A lot of people feel that he was right. Of course you can be a religious scientist -- many great scientists believe in God so they've obviously found a way to make sense of it all. Or they compartmentalize really well.
But I don't think those two worlds are really compatible. I think if you're a religious person and someone who accepts the scientific method, something's gotta give. When science succeeds, religion loses, because a gap was just filled by something other than God.
Part of the problem with this idea of NOMA is that science does have something to say about morality. And religion has plenty to say about what happened and how things happen. The magisteria overlap all the time. And they can't both be true.
Religions make claims about the natural world all the time. Not just what happens in the afterlife, but how the world actually works.
Creationists do this, saying the world is only 6,000 years old, and that dinosaurs and people lived at the same time, and that there was a great flood.
People who believe God performs miracles do this -- they say people get healed in ways science can't possibly explain.
These are testable claims -- and they have been tested. And the religious explanations fail every time.
We know the universe isn't 6,000 years old. The evidence for that is overwhelming.
We know intercessory prayer -- when you pray for people who don't know you're praying for them -- has no statistically significant effect on them.
We know literal miracles don't happen; if someone's cured of a disease, there's either a scientific explanation for it... or, if we don't have one, I'd bet good money we would if we just had more information.

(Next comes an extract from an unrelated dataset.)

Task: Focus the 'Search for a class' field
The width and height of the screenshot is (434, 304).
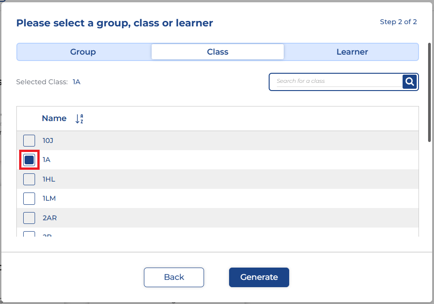Action: (x=338, y=81)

And, like I said, science has something to say about morality. Sam Harris wrote a whole book about it (the Moral Landscape). One of his ideas in the book is that science can show us what increases or decreases people's pleasure and we can work to make the good stuff happen more often. I'm just exploring the surface here.
The point is that science and religion don't occupy these different worlds. They're in this together. And I believe we have to choose one or the other. Do you put your faith in evidence... or faith? The choice seems obvious to me.
Don't get me wrong: There are brilliant scientists who stick to science in the lab but still believe in God... they accept the evidence for evolution but believe God started the whole process. They accept the Big Bang, but say God put it all into motion. They run controlled tests in the lab... but believe in God because of a feeling they have.
You get the idea. The idea that science and religion are truly compatible is an idea that's well past its expiration date. You can say you believe in both, but don't expect people to take you seriously if you do.